Copa do Mundo

Convocação de Lippi marca retorno de Totti à Azzurra

A notícia é fictícia, mas só por enquanto. Depois da troca de carinhos via imprensa entre o treinador e o atleta – que completou 33 anos no mês passado -, é mais que evidente a vontade dos dois em trabalhar juntos na seleção italiana novamente.

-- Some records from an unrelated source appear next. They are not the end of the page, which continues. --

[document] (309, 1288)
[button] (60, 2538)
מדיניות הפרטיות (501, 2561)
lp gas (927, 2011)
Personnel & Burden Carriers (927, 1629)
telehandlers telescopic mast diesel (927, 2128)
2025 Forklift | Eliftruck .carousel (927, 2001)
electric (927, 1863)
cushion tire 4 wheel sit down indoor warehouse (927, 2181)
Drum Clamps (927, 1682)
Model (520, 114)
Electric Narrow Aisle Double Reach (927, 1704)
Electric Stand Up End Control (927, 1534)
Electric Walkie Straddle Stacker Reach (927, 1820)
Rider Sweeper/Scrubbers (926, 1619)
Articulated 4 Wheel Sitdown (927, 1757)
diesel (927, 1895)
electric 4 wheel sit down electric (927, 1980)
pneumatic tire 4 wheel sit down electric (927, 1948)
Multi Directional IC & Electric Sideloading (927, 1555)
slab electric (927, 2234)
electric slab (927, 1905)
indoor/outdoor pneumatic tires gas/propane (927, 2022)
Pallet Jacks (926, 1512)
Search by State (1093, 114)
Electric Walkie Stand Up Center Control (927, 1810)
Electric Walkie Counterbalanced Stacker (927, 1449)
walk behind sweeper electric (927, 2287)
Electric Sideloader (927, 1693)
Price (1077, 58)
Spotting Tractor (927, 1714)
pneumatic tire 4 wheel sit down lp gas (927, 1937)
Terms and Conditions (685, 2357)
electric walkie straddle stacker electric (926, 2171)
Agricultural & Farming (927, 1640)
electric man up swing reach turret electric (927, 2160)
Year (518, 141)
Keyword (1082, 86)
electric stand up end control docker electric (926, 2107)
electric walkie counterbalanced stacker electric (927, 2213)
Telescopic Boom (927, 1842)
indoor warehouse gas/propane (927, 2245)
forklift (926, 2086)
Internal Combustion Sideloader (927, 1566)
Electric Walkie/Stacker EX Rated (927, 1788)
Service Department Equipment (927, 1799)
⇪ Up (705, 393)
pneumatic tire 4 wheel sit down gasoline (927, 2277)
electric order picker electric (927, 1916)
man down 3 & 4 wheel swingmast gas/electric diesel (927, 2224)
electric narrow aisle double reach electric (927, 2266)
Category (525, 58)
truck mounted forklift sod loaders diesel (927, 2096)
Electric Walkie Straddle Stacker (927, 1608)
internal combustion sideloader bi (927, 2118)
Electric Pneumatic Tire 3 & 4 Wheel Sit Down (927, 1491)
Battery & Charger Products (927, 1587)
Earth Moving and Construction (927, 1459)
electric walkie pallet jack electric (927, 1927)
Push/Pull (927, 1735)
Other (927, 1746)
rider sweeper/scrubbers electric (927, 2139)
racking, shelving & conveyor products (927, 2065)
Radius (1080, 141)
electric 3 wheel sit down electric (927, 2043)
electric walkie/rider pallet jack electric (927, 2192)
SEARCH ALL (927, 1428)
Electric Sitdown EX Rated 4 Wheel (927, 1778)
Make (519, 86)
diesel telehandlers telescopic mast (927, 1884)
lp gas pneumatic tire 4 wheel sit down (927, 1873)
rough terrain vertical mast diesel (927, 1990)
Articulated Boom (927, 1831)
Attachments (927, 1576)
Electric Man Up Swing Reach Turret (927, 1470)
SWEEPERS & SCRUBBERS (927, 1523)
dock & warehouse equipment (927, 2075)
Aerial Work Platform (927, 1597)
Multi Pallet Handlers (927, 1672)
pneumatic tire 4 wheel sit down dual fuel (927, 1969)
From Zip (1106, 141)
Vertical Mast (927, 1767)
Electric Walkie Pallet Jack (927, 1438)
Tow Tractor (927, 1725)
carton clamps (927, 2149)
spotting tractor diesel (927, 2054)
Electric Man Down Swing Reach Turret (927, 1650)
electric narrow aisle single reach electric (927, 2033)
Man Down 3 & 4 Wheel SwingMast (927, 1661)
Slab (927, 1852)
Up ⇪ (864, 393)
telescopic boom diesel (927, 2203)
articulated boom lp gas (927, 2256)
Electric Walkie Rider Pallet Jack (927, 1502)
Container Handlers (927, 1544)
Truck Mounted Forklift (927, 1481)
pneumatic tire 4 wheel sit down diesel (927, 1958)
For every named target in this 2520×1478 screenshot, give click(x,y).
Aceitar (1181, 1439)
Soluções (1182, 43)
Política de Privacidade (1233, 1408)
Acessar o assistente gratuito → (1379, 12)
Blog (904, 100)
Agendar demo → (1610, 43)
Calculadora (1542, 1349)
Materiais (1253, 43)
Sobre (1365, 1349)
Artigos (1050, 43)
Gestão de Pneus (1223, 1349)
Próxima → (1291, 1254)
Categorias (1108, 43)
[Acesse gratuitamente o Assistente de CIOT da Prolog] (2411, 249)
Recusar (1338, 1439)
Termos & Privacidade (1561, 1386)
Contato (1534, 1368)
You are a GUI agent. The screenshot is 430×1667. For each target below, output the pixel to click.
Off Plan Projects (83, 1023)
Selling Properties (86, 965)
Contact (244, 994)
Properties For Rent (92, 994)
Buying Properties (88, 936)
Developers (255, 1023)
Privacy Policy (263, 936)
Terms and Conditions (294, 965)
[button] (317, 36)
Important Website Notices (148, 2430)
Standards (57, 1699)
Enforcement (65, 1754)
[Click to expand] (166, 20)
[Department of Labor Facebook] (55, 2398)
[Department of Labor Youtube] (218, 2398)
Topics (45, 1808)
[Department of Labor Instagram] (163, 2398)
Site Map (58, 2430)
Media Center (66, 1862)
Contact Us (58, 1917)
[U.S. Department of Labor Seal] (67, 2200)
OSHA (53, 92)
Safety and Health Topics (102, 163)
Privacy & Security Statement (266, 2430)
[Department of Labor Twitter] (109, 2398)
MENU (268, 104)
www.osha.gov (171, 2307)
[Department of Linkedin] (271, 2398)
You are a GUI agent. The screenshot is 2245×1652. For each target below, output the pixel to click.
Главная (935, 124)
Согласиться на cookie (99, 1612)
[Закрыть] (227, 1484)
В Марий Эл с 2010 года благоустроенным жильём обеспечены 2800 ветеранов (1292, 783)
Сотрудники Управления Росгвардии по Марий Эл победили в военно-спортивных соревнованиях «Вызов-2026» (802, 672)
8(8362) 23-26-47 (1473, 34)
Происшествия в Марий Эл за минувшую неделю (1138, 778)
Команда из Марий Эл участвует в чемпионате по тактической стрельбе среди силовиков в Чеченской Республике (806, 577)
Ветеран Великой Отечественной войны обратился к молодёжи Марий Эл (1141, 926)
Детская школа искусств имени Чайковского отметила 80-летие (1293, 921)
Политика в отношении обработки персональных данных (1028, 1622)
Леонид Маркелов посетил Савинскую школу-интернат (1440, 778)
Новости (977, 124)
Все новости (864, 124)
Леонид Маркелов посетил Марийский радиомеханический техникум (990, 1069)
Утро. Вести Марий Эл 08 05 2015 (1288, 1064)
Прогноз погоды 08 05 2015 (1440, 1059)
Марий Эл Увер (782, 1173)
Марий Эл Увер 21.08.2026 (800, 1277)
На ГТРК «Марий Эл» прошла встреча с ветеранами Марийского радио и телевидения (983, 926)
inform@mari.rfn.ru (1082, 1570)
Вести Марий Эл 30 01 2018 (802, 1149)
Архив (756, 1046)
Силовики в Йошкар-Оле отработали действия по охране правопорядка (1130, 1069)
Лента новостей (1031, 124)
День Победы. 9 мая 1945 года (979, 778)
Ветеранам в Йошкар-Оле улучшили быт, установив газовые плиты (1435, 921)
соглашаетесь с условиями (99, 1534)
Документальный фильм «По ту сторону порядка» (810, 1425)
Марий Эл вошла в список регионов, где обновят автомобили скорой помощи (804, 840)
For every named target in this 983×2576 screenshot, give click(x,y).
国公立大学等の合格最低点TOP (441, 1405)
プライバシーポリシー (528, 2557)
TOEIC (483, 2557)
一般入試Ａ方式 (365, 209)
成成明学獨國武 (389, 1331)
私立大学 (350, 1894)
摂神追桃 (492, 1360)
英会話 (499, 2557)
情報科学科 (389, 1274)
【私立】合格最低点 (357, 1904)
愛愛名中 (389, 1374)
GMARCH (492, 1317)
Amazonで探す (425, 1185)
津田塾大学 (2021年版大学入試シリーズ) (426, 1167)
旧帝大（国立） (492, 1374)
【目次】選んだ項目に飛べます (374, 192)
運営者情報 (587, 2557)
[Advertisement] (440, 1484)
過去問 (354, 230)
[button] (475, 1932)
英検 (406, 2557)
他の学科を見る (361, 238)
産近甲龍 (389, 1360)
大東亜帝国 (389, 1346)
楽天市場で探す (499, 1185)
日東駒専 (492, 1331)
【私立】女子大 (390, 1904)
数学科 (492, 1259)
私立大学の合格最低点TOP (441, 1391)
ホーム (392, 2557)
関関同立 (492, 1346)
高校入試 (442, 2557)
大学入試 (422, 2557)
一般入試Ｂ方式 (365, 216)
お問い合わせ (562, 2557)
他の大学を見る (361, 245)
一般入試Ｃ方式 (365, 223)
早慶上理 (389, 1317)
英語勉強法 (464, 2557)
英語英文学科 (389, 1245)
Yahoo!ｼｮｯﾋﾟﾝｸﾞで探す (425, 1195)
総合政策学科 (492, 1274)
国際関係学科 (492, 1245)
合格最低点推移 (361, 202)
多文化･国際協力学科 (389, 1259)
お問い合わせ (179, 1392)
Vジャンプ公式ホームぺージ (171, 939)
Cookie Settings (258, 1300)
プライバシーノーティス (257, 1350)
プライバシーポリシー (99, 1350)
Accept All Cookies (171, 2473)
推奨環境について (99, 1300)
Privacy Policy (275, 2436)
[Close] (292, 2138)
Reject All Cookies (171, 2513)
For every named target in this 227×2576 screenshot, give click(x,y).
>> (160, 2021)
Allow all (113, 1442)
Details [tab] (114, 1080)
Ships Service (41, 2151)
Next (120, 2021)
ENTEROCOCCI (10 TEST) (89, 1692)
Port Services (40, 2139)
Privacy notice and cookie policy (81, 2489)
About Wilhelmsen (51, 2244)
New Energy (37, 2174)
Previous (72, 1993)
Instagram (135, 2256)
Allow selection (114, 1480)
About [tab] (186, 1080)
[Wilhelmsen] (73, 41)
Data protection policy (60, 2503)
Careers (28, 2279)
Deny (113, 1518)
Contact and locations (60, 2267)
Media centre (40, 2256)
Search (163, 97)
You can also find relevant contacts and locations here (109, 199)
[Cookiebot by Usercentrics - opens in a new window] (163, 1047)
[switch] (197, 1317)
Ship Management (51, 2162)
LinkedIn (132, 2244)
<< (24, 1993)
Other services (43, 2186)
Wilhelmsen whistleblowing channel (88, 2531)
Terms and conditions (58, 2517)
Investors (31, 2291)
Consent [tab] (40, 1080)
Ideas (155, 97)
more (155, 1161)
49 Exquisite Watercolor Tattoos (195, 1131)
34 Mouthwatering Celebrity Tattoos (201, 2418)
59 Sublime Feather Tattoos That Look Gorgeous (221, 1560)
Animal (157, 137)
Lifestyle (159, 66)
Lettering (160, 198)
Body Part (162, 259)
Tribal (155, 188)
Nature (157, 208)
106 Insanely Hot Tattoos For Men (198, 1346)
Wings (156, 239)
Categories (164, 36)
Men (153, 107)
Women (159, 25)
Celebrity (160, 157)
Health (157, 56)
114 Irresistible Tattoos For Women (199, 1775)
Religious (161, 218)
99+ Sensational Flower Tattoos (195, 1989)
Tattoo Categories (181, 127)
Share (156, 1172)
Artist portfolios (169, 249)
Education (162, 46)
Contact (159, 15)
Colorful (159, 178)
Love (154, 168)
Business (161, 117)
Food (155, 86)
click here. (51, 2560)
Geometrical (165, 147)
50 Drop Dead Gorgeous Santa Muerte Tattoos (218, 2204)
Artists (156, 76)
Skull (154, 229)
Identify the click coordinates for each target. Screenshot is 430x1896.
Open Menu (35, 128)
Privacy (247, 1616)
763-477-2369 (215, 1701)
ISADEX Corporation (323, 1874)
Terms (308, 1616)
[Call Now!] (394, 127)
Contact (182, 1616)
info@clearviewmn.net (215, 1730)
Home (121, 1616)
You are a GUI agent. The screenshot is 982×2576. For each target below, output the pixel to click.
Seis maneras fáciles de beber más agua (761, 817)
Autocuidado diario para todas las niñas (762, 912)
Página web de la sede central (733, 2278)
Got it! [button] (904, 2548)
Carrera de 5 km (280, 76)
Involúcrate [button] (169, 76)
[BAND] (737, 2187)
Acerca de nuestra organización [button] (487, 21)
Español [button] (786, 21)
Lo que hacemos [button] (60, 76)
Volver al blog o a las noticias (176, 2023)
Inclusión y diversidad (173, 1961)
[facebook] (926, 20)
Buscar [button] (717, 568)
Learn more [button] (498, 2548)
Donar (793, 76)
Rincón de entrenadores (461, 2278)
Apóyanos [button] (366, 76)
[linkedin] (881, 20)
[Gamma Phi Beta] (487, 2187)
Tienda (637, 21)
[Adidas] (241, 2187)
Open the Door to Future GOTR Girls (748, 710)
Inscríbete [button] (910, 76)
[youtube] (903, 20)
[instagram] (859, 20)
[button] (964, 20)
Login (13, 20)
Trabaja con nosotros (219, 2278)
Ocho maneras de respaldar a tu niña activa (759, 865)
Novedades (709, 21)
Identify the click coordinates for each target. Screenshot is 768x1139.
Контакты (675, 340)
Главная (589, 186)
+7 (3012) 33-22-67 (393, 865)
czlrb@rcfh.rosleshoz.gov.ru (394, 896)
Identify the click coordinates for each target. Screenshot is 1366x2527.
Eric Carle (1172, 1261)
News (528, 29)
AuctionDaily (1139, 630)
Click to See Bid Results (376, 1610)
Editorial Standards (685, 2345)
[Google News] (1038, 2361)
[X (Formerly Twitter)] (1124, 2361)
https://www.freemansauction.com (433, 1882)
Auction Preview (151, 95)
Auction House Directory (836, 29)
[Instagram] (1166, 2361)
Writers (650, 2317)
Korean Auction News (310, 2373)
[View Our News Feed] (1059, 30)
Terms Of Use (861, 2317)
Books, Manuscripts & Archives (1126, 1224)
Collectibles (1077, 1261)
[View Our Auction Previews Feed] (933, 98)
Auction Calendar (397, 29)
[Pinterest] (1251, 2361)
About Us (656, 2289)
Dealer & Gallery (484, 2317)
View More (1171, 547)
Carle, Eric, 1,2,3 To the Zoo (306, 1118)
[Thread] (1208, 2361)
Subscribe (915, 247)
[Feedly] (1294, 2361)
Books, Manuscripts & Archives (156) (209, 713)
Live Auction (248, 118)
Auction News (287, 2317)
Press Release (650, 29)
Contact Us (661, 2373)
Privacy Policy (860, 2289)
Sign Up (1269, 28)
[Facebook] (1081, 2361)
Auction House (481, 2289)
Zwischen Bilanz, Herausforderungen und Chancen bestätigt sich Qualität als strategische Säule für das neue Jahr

O jogador romanista decidiu se afastar da Azzurra logo após a Copa do Mundo. Oficialmente por motivos físicos, muito se questiona sobre até que ponto o fato de Roberto Donadoni ter assumido a seleção influenciou na decisão de Totti. Desde o retorno de Lippi, portanto, tem se especulado sobre a volta do atacante romano. O c.t. não havia até então demonstrado publicamente tanta disposição em realizá-la, embora não houvesse em momento algum parado de elogiar o jogador.

Agora, com a campanha nas Eliminatórias praticamente encerrada, a hipótese ganha ainda mais força. O capitão da Roma não atua com a camisa da seleção desde a final da Copa e, por conseguinte, não teve que suar para garantir a Itália na África do Sul, o que talvez cause – e com razão – certo desconforto no grupo. Fato é que este mesmo grupo necessita com certa urgência de criatividade.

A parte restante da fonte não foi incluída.